Chronicler: The Domici War (domiciwar.net)

General Ne'er-do-well (github.com/LeamHall)

Replies are listed 'Best First'.
Re: Finding old copies of files
by hippo (Bishop) on Feb 24, 2021 at 11:22 UTC

    Good to hear that you are finding Perl to be useful in solving problems such as this. In the most part your code looks in good shape too.

    The one obvious thing I notice when reading through this script is that none of your subroutines take any arguments and none of them return anything (not explicitly at least and they are being called in void context anyway). It isn't critical in a script of this size but since you have it working it might be opportune to try to pass some arguments here and there and see how it goes.

    For example you have these:

    build_exclude_list() if $exclude_list_file; build_exclude_dir() if $exclude_dir_file;

    And each of those subs works on the filename declared outside their scope. If I were writing this, I would pass the filename as an argument and have the subs return immediately if the arg is undef. eg:

    sub build_exclude_list { my $file = shift; return unless defined $file; open my $exclude_files, '<', $file or die "Can't open $file: $!"; # ... } # ... build_exclude_list ($exclude_list_file);

    Then think about returning the list which it builds rather than assigning to a global hash. Here is how you might return a ref to the hash.

    sub build_exclude_list { # ... return \%exclude_list; } my $exclude_list = build_exclude_list ($exclude_list_file);

    This makes your subroutine independent from variables declared outside it which in general terms is A Good Thing. It allows for code re-use: you could make the sub perfectly general, put it in a module and use it from multiple scripts without duplicating the code.

    Anyway, just something to consider.


    🦛

      hippo, thanks! I had some time this morning, and started improving the code based on your comment. While there's still a lot of work to do, I added a method:
      sub write_list_to_logfile { my ( $list, $logfile ) = @_; open my $file, '>', $logfile or die "Can't open $logfile: $!"; foreach my $line ( @$list ){ print $file "$line\n"; } close $file; }
      And then changed the logging method to use the new method:
      if ( keys(%known_dirs) ) { my @known_dirs = keys(%known_dirs); my $known_dirs_filename = "$dir/known_dirs.list"; write_list_to_logfile(\@known_dirs, $known_dirs_filename); }
      The new method works, but I ran out of time before I could streamline it more. I'm thinking I can eliminate the two assignments, but need to test the idea.

      Chronicler: The Domici War (domiciwar.net)

      General Ne'er-do-well (github.com/LeamHall)

      I've been updating the code a little at a time, so that it takes references as parameters to subroutines. Just used it to delete 4,423 files; hopefully the right ones!

      Chronicler: The Domici War (domiciwar.net)

      General Ne'er-do-well (github.com/LeamHall)
--------------------------------
What this task involves → Reproduce word for word the stretch of the Perl forum thread from "I've been updating" through "the right ones!".

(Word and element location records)
--------------------------------
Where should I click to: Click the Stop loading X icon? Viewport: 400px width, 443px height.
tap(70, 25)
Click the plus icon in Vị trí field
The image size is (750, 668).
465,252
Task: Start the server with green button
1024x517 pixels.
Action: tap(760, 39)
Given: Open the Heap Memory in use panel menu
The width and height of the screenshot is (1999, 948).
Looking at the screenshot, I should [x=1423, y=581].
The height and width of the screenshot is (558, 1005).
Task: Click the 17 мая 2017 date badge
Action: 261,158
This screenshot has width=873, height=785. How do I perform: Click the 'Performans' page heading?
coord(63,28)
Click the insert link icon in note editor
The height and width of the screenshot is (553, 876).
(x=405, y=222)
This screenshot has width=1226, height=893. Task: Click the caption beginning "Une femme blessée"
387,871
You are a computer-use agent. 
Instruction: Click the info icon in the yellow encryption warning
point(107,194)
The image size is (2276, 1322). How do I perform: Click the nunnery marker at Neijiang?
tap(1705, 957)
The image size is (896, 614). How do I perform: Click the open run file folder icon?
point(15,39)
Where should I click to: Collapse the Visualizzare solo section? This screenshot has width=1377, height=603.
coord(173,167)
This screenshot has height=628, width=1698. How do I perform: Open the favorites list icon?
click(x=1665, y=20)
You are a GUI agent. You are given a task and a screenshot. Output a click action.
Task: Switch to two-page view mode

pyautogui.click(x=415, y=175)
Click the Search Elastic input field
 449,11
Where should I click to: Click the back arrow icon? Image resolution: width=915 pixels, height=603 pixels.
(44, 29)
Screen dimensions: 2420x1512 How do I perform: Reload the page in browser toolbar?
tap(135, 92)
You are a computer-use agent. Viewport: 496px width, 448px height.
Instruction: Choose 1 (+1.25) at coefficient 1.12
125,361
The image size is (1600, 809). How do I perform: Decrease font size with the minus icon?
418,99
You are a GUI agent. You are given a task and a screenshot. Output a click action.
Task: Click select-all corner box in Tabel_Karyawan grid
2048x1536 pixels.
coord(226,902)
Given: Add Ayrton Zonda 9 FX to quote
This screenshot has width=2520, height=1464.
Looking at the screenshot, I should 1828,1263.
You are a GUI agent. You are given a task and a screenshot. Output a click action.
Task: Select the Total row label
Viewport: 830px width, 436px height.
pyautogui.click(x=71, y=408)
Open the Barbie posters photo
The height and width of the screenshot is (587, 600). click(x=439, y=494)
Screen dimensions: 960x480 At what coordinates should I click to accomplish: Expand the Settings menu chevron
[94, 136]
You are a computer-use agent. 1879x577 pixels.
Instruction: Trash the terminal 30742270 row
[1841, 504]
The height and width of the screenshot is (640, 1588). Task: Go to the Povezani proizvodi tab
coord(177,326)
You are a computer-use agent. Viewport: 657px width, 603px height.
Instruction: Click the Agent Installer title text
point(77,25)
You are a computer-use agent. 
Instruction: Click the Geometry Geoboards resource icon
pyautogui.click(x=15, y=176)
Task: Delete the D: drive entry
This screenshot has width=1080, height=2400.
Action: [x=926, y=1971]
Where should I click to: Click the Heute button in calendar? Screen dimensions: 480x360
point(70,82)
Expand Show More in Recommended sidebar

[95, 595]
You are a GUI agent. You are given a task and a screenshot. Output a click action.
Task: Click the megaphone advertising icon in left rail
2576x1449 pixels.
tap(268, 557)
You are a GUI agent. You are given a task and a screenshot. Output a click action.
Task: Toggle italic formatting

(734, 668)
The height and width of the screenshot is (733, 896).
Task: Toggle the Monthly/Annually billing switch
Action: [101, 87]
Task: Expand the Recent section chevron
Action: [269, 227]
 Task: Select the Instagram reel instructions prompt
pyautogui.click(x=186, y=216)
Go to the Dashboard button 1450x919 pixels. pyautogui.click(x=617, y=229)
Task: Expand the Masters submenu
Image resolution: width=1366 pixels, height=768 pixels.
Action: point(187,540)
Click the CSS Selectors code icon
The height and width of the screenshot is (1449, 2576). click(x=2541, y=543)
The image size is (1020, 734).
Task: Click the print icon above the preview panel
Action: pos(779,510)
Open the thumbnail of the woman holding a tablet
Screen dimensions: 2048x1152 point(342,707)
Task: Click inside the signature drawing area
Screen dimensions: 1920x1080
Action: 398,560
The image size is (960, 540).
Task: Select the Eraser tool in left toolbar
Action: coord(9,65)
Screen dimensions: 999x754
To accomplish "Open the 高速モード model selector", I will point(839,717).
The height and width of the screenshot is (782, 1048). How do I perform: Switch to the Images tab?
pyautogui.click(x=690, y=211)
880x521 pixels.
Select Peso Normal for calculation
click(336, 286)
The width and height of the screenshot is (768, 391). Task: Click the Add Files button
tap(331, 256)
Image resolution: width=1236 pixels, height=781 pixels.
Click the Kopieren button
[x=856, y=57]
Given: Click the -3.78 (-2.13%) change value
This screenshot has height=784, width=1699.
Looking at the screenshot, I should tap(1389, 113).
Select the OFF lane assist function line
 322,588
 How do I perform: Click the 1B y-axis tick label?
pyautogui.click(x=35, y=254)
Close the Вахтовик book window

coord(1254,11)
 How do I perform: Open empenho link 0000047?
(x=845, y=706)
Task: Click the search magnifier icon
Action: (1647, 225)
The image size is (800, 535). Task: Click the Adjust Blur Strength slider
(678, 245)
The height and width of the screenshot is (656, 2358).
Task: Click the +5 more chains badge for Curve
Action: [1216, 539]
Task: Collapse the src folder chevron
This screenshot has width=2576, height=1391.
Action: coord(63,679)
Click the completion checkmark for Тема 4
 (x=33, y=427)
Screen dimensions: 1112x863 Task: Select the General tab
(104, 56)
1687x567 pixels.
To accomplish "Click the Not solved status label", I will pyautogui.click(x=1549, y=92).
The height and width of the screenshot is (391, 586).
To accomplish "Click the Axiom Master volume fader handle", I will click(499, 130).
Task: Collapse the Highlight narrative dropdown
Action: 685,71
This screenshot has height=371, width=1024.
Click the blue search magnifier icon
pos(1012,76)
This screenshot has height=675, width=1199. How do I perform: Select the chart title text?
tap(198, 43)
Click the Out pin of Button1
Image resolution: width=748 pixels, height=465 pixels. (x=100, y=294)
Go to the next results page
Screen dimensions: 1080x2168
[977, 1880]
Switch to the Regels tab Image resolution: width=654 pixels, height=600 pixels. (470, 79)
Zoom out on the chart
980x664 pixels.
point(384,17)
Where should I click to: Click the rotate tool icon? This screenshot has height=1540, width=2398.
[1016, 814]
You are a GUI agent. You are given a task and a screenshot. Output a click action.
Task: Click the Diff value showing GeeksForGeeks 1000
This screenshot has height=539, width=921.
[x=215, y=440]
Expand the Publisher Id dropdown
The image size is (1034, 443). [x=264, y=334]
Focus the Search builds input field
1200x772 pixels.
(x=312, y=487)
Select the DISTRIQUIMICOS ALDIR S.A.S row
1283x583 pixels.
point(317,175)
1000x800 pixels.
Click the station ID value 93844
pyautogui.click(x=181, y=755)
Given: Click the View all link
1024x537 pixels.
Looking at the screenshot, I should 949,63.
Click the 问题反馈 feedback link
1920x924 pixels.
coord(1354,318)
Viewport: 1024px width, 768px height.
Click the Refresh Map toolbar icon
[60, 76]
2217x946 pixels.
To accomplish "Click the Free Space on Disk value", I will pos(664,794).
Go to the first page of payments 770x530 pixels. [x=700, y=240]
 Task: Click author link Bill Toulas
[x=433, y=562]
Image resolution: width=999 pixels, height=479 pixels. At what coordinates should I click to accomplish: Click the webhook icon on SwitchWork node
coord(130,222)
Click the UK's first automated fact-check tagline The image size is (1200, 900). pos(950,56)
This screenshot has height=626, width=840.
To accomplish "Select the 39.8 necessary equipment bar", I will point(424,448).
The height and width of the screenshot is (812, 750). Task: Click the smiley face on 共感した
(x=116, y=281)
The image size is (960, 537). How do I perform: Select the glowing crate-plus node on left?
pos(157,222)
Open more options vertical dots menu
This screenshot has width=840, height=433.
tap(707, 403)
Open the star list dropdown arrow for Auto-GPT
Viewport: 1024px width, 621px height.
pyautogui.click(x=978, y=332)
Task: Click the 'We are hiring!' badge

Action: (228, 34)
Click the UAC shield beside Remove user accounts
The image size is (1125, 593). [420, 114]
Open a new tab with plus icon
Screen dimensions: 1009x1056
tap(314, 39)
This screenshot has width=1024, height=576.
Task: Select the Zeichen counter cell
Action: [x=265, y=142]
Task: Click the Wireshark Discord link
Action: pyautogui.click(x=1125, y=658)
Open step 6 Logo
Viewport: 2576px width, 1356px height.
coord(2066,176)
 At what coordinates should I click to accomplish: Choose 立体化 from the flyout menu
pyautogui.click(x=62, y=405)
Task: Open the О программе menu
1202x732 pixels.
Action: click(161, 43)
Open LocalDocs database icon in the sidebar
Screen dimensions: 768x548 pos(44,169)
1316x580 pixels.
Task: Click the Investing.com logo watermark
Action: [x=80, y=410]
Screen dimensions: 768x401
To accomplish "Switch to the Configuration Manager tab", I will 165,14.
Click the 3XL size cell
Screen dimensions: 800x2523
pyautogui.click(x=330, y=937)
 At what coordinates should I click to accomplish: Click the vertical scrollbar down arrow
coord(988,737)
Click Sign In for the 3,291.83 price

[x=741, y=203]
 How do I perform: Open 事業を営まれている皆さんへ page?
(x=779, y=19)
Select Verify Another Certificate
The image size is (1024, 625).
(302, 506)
--------------------------------
Exercise output →
I've been updating the code a little at a time, so that it takes references as parameters to subroutines. Just used it to delete 4,423 files; hopefully the right ones!